= Task directions =
Could you output all of the records below exactly as they appear?

[Saved entries]
□ □ □ □ □ □ □

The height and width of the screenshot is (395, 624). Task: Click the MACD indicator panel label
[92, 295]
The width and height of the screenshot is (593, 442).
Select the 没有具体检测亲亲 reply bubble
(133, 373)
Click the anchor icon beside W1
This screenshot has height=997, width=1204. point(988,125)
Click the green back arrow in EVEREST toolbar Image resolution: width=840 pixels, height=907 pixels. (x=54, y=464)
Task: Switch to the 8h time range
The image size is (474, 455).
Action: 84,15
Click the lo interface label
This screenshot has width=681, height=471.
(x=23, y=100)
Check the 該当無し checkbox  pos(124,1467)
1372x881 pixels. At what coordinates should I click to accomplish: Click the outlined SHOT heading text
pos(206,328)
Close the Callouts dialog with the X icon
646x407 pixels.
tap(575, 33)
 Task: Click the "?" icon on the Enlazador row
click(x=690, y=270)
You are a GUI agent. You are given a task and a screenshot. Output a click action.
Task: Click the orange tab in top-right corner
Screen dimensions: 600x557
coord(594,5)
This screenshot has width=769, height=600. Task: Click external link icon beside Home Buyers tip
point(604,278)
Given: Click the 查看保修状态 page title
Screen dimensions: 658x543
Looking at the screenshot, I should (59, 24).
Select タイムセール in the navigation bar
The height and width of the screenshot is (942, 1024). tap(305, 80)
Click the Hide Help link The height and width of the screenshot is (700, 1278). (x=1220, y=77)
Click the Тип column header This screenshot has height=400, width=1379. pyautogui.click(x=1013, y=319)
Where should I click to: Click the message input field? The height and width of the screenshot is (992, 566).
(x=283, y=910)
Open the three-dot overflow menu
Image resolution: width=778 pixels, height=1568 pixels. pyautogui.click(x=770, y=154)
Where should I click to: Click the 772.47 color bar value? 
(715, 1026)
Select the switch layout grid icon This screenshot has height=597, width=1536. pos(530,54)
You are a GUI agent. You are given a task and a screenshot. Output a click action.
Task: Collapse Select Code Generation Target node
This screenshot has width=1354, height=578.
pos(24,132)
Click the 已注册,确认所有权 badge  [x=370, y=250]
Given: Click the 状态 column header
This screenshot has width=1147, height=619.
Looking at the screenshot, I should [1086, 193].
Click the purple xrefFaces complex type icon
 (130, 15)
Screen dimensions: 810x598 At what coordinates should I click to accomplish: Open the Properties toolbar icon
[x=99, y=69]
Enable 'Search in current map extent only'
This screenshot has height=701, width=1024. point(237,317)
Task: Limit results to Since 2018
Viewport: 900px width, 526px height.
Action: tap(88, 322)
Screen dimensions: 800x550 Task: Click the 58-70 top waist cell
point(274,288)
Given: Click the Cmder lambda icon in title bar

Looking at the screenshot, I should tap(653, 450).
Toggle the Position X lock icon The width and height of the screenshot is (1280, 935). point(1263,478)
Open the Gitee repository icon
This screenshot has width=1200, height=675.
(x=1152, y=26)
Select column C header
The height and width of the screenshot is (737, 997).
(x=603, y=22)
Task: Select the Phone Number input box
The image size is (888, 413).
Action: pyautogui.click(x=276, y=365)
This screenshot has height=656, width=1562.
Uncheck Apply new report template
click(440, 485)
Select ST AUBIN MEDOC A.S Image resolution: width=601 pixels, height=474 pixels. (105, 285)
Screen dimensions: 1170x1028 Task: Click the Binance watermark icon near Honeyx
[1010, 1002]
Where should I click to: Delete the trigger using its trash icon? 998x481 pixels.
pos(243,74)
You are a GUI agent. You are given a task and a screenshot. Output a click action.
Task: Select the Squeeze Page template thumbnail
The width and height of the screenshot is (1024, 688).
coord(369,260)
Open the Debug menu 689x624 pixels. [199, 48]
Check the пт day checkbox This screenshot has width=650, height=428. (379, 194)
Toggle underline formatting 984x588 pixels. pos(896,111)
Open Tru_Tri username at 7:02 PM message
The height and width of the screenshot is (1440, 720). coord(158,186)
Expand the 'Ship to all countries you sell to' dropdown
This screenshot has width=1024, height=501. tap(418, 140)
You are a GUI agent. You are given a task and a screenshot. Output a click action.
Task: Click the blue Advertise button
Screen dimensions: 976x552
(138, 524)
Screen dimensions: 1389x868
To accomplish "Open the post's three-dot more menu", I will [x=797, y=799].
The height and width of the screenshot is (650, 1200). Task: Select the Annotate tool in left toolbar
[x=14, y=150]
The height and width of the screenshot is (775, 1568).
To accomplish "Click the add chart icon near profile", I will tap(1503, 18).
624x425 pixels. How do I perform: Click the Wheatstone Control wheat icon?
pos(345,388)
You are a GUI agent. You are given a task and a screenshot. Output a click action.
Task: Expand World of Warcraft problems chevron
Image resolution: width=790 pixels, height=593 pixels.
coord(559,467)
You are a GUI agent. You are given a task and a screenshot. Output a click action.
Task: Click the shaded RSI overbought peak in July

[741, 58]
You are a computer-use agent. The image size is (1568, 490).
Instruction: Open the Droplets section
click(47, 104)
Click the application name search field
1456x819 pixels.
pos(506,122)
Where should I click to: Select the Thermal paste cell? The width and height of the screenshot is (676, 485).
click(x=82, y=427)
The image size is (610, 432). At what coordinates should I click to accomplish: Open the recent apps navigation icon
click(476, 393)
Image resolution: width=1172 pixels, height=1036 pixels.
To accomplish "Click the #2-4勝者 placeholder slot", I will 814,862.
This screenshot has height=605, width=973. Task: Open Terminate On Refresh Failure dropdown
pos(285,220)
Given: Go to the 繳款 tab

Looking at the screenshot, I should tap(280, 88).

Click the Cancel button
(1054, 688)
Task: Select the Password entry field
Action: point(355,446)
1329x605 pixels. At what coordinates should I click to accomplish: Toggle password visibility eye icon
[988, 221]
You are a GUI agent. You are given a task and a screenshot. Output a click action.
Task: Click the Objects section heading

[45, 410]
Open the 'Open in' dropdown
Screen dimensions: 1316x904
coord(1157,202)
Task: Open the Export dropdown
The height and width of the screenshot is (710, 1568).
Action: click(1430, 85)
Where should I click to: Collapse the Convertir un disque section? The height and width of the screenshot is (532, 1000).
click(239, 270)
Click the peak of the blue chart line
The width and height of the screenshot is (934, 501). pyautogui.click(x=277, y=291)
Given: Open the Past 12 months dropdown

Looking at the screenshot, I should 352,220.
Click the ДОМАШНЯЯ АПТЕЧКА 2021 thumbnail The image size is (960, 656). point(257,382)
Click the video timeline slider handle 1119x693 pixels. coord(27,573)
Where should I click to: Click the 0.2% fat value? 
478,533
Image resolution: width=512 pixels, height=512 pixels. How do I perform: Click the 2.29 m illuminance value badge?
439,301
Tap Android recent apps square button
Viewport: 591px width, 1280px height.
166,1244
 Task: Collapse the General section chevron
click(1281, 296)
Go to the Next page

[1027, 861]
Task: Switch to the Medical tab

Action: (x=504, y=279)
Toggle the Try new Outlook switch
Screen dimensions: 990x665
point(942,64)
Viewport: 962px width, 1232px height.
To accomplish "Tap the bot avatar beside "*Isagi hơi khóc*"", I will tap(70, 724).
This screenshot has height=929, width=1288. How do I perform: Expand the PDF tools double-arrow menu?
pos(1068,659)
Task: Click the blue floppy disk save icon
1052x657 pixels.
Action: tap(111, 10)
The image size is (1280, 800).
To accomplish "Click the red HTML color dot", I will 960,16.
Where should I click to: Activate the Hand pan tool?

□ □ □ □ □ □ □

= Answer for this exercise =
The height and width of the screenshot is (395, 624). Task: Click the MACD indicator panel label
[92, 295]
The width and height of the screenshot is (593, 442).
Select the 没有具体检测亲亲 reply bubble
(133, 373)
Click the anchor icon beside W1
This screenshot has height=997, width=1204. point(988,125)
Click the green back arrow in EVEREST toolbar Image resolution: width=840 pixels, height=907 pixels. (x=54, y=464)
Task: Switch to the 8h time range
The image size is (474, 455).
Action: 84,15
Click the lo interface label
This screenshot has width=681, height=471.
(x=23, y=100)
Check the 該当無し checkbox  pos(124,1467)
1372x881 pixels. At what coordinates should I click to accomplish: Click the outlined SHOT heading text
pos(206,328)
Close the Callouts dialog with the X icon
646x407 pixels.
tap(575, 33)
 Task: Click the "?" icon on the Enlazador row
click(x=690, y=270)
You are a GUI agent. You are given a task and a screenshot. Output a click action.
Task: Click the orange tab in top-right corner
Screen dimensions: 600x557
coord(594,5)
This screenshot has width=769, height=600. Task: Click external link icon beside Home Buyers tip
point(604,278)
Given: Click the 查看保修状态 page title
Screen dimensions: 658x543
Looking at the screenshot, I should (59, 24).
Select タイムセール in the navigation bar
The height and width of the screenshot is (942, 1024). tap(305, 80)
Click the Hide Help link The height and width of the screenshot is (700, 1278). (x=1220, y=77)
Click the Тип column header This screenshot has height=400, width=1379. pyautogui.click(x=1013, y=319)
Where should I click to: Click the message input field? The height and width of the screenshot is (992, 566).
(x=283, y=910)
Open the three-dot overflow menu
Image resolution: width=778 pixels, height=1568 pixels. pyautogui.click(x=770, y=154)
Where should I click to: Click the 772.47 color bar value? 
(715, 1026)
Select the switch layout grid icon This screenshot has height=597, width=1536. pos(530,54)
You are a GUI agent. You are given a task and a screenshot. Output a click action.
Task: Collapse Select Code Generation Target node
This screenshot has width=1354, height=578.
pos(24,132)
Click the 已注册,确认所有权 badge  [x=370, y=250]
Given: Click the 状态 column header
This screenshot has width=1147, height=619.
Looking at the screenshot, I should [1086, 193].
Click the purple xrefFaces complex type icon
 (130, 15)
Screen dimensions: 810x598 At what coordinates should I click to accomplish: Open the Properties toolbar icon
[x=99, y=69]
Enable 'Search in current map extent only'
This screenshot has height=701, width=1024. point(237,317)
Task: Limit results to Since 2018
Viewport: 900px width, 526px height.
Action: tap(88, 322)
Screen dimensions: 800x550 Task: Click the 58-70 top waist cell
point(274,288)
Given: Click the Cmder lambda icon in title bar

Looking at the screenshot, I should tap(653, 450).
Toggle the Position X lock icon The width and height of the screenshot is (1280, 935). point(1263,478)
Open the Gitee repository icon
This screenshot has width=1200, height=675.
(x=1152, y=26)
Select column C header
The height and width of the screenshot is (737, 997).
(x=603, y=22)
Task: Select the Phone Number input box
The image size is (888, 413).
Action: pyautogui.click(x=276, y=365)
This screenshot has height=656, width=1562.
Uncheck Apply new report template
click(440, 485)
Select ST AUBIN MEDOC A.S Image resolution: width=601 pixels, height=474 pixels. (105, 285)
Screen dimensions: 1170x1028 Task: Click the Binance watermark icon near Honeyx
[1010, 1002]
Where should I click to: Delete the trigger using its trash icon? 998x481 pixels.
pos(243,74)
You are a GUI agent. You are given a task and a screenshot. Output a click action.
Task: Select the Squeeze Page template thumbnail
The width and height of the screenshot is (1024, 688).
coord(369,260)
Open the Debug menu 689x624 pixels. [199, 48]
Check the пт day checkbox This screenshot has width=650, height=428. (379, 194)
Toggle underline formatting 984x588 pixels. pos(896,111)
Open Tru_Tri username at 7:02 PM message
The height and width of the screenshot is (1440, 720). coord(158,186)
Expand the 'Ship to all countries you sell to' dropdown
This screenshot has width=1024, height=501. tap(418, 140)
You are a GUI agent. You are given a task and a screenshot. Output a click action.
Task: Click the blue Advertise button
Screen dimensions: 976x552
(138, 524)
Screen dimensions: 1389x868
To accomplish "Open the post's three-dot more menu", I will [x=797, y=799].
The height and width of the screenshot is (650, 1200). Task: Select the Annotate tool in left toolbar
[x=14, y=150]
The height and width of the screenshot is (775, 1568).
To accomplish "Click the add chart icon near profile", I will tap(1503, 18).
624x425 pixels. How do I perform: Click the Wheatstone Control wheat icon?
pos(345,388)
You are a GUI agent. You are given a task and a screenshot. Output a click action.
Task: Expand World of Warcraft problems chevron
Image resolution: width=790 pixels, height=593 pixels.
coord(559,467)
You are a GUI agent. You are given a task and a screenshot. Output a click action.
Task: Click the shaded RSI overbought peak in July

[741, 58]
You are a computer-use agent. The image size is (1568, 490).
Instruction: Open the Droplets section
click(47, 104)
Click the application name search field
1456x819 pixels.
pos(506,122)
Where should I click to: Select the Thermal paste cell? The width and height of the screenshot is (676, 485).
click(x=82, y=427)
The image size is (610, 432). At what coordinates should I click to accomplish: Open the recent apps navigation icon
click(476, 393)
Image resolution: width=1172 pixels, height=1036 pixels.
To accomplish "Click the #2-4勝者 placeholder slot", I will 814,862.
This screenshot has height=605, width=973. Task: Open Terminate On Refresh Failure dropdown
pos(285,220)
Given: Go to the 繳款 tab

Looking at the screenshot, I should tap(280, 88).

Click the Cancel button
(1054, 688)
Task: Select the Password entry field
Action: point(355,446)
1329x605 pixels. At what coordinates should I click to accomplish: Toggle password visibility eye icon
[988, 221]
You are a GUI agent. You are given a task and a screenshot. Output a click action.
Task: Click the Objects section heading

[45, 410]
Open the 'Open in' dropdown
Screen dimensions: 1316x904
coord(1157,202)
Task: Open the Export dropdown
The height and width of the screenshot is (710, 1568).
Action: click(1430, 85)
Where should I click to: Collapse the Convertir un disque section? The height and width of the screenshot is (532, 1000).
click(239, 270)
Click the peak of the blue chart line
The width and height of the screenshot is (934, 501). pyautogui.click(x=277, y=291)
Given: Open the Past 12 months dropdown

Looking at the screenshot, I should 352,220.
Click the ДОМАШНЯЯ АПТЕЧКА 2021 thumbnail The image size is (960, 656). point(257,382)
Click the video timeline slider handle 1119x693 pixels. coord(27,573)
Where should I click to: Click the 0.2% fat value? 
478,533
Image resolution: width=512 pixels, height=512 pixels. How do I perform: Click the 2.29 m illuminance value badge?
439,301
Tap Android recent apps square button
Viewport: 591px width, 1280px height.
166,1244
 Task: Collapse the General section chevron
click(1281, 296)
Go to the Next page

[1027, 861]
Task: Switch to the Medical tab

Action: (x=504, y=279)
Toggle the Try new Outlook switch
Screen dimensions: 990x665
point(942,64)
Viewport: 962px width, 1232px height.
To accomplish "Tap the bot avatar beside "*Isagi hơi khóc*"", I will tap(70, 724).
This screenshot has height=929, width=1288. How do I perform: Expand the PDF tools double-arrow menu?
pos(1068,659)
Task: Click the blue floppy disk save icon
1052x657 pixels.
Action: tap(111, 10)
The image size is (1280, 800).
To accomplish "Click the red HTML color dot", I will 960,16.
Where should I click to: Activate the Hand pan tool?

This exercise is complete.